What is needed
Would you please copy the part of the material below that opens with the line containing "You are a computer-use agent. Screen" and closes with the line containing "Open the Configuration"? Copy it exactly, and only it.

Source data
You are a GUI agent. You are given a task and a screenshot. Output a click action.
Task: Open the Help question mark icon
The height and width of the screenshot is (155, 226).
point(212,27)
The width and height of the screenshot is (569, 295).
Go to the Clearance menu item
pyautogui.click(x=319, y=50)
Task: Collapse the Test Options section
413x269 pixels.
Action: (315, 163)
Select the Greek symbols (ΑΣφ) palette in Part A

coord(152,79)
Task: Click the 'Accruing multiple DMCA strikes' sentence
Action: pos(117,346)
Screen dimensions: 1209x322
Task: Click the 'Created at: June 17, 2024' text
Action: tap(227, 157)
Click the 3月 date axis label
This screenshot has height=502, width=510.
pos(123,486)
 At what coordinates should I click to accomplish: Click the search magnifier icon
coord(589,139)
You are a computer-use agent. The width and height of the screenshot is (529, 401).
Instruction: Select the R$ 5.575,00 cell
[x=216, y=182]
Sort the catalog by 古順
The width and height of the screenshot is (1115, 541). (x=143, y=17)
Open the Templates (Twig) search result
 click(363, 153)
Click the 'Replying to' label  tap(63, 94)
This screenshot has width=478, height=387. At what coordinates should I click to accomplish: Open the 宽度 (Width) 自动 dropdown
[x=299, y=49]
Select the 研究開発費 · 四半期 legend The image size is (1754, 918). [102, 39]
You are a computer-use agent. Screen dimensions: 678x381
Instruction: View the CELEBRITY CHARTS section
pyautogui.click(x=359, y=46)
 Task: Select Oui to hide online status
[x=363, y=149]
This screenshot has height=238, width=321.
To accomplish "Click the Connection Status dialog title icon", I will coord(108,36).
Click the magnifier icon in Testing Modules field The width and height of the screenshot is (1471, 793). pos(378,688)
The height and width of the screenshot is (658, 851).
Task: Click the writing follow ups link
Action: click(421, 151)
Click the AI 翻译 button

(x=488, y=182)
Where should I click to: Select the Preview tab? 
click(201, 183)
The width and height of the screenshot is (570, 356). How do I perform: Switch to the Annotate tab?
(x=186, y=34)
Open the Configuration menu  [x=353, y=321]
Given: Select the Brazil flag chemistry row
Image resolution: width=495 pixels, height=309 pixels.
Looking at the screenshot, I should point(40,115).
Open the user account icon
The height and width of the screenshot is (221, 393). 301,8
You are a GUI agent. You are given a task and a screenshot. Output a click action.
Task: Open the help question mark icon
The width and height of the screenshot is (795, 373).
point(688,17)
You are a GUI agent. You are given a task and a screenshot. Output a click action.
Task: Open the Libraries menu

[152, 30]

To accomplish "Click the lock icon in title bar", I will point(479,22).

Result
You are a computer-use agent. Screen dimensions: 678x381
Instruction: View the CELEBRITY CHARTS section
pyautogui.click(x=359, y=46)
 Task: Select Oui to hide online status
[x=363, y=149]
This screenshot has height=238, width=321.
To accomplish "Click the Connection Status dialog title icon", I will coord(108,36).
Click the magnifier icon in Testing Modules field The width and height of the screenshot is (1471, 793). pos(378,688)
The height and width of the screenshot is (658, 851).
Task: Click the writing follow ups link
Action: click(421, 151)
Click the AI 翻译 button

(x=488, y=182)
Where should I click to: Select the Preview tab? 
click(201, 183)
The width and height of the screenshot is (570, 356). How do I perform: Switch to the Annotate tab?
(x=186, y=34)
Open the Configuration menu  [x=353, y=321]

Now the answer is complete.